The expected output is an exact copy of the lines from the one containing "This screenshot has width=1389, height=868." through the final line of the entries below, with no images.

BEGIN DATASET ENTRIES

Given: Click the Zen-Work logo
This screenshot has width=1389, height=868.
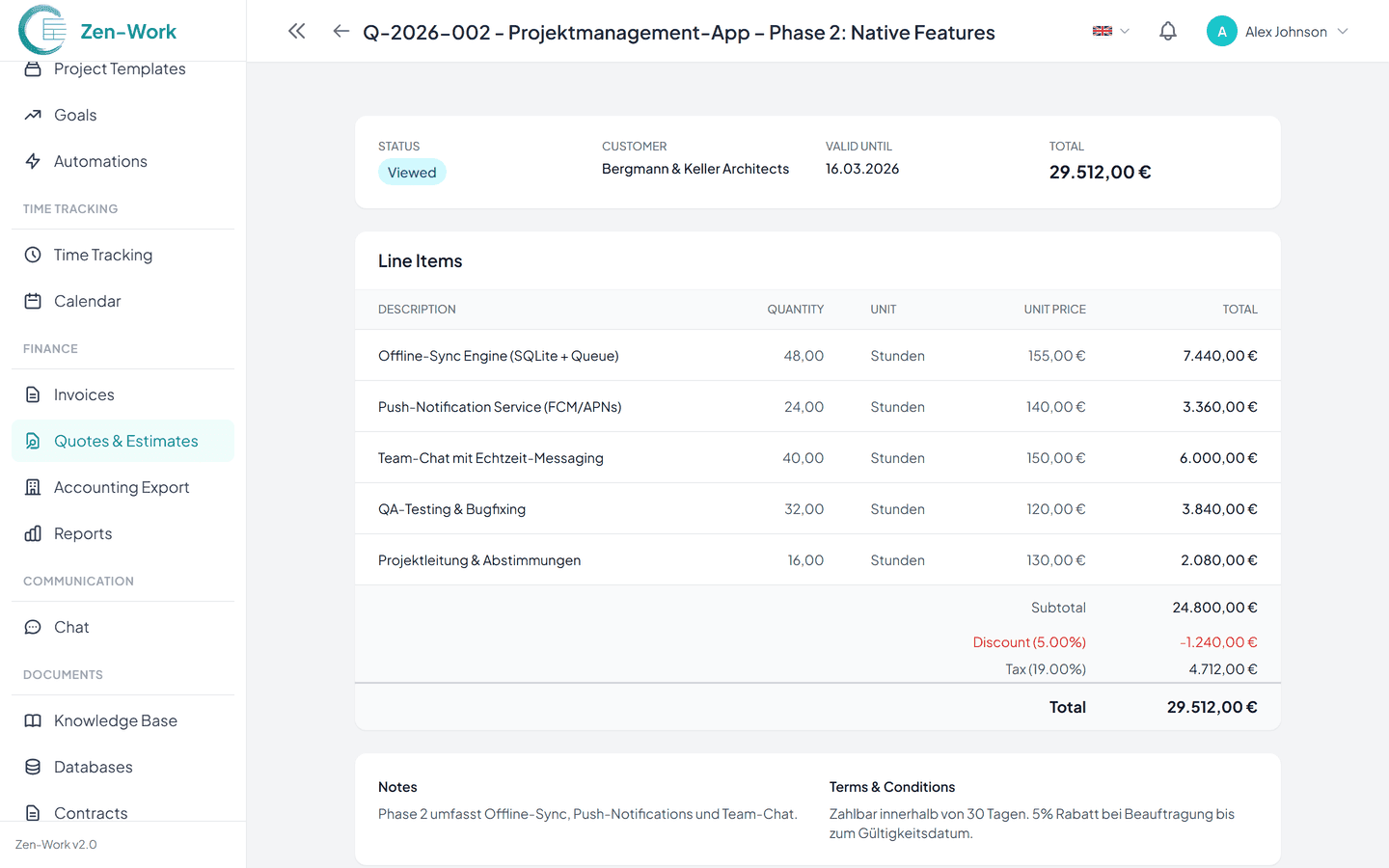Looking at the screenshot, I should coord(98,31).
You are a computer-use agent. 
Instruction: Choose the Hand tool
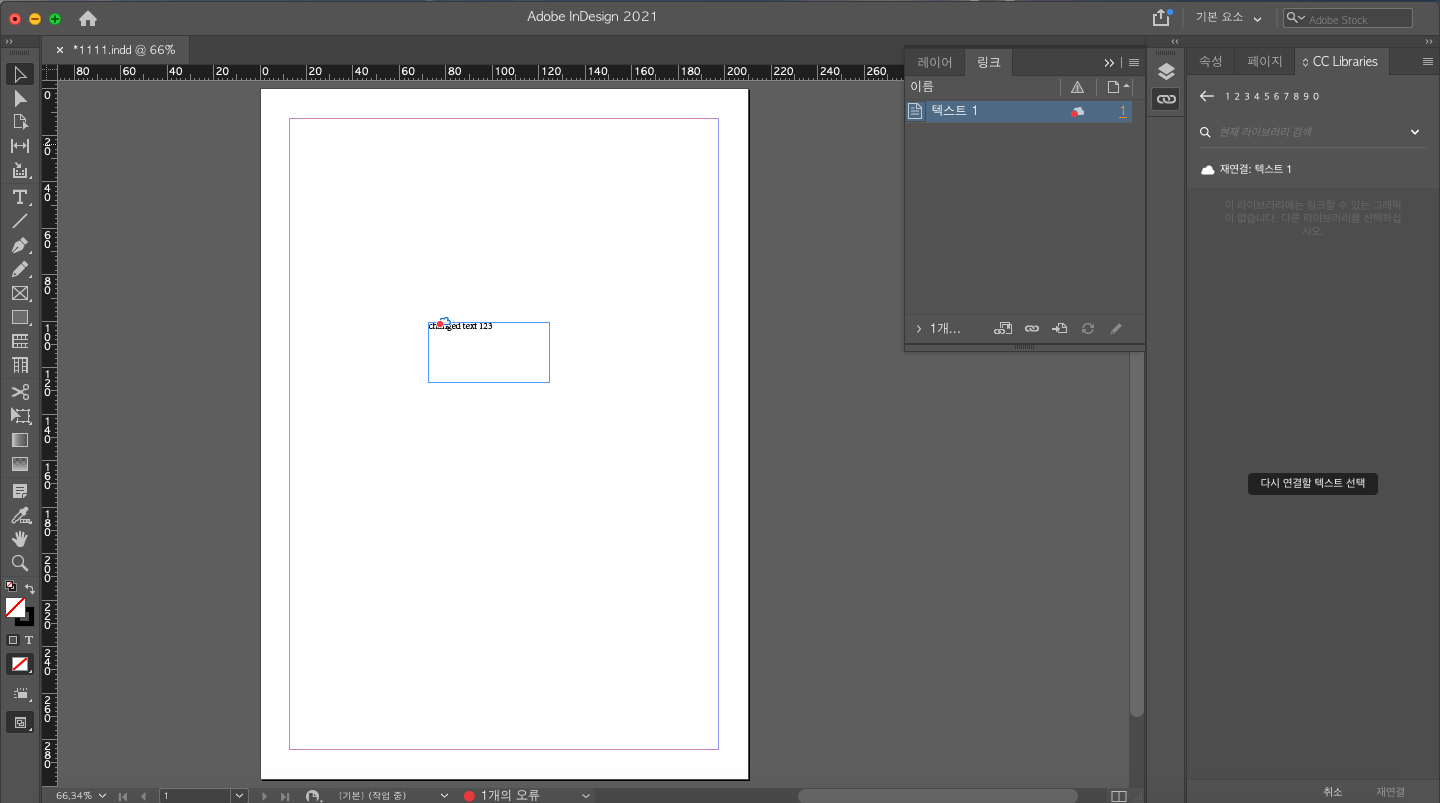[19, 539]
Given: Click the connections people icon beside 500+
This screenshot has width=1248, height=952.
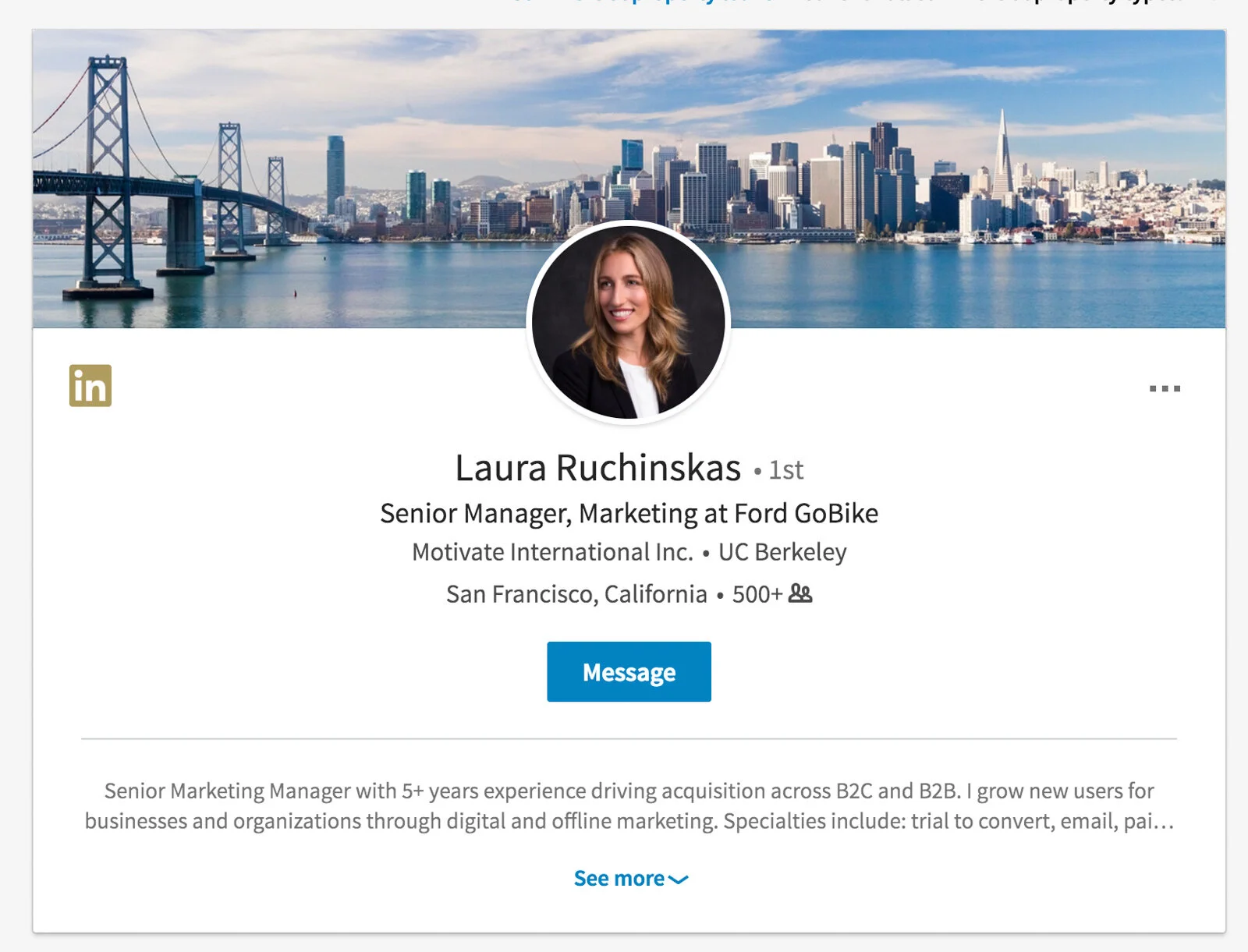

END DATASET ENTRIES

▶ _SOLUTION FOR THIS TASK_
This screenshot has width=1389, height=868.
Looking at the screenshot, I should coord(98,31).
You are a computer-use agent. 
Instruction: Choose the Hand tool
[19, 539]
Given: Click the connections people icon beside 500+
This screenshot has width=1248, height=952.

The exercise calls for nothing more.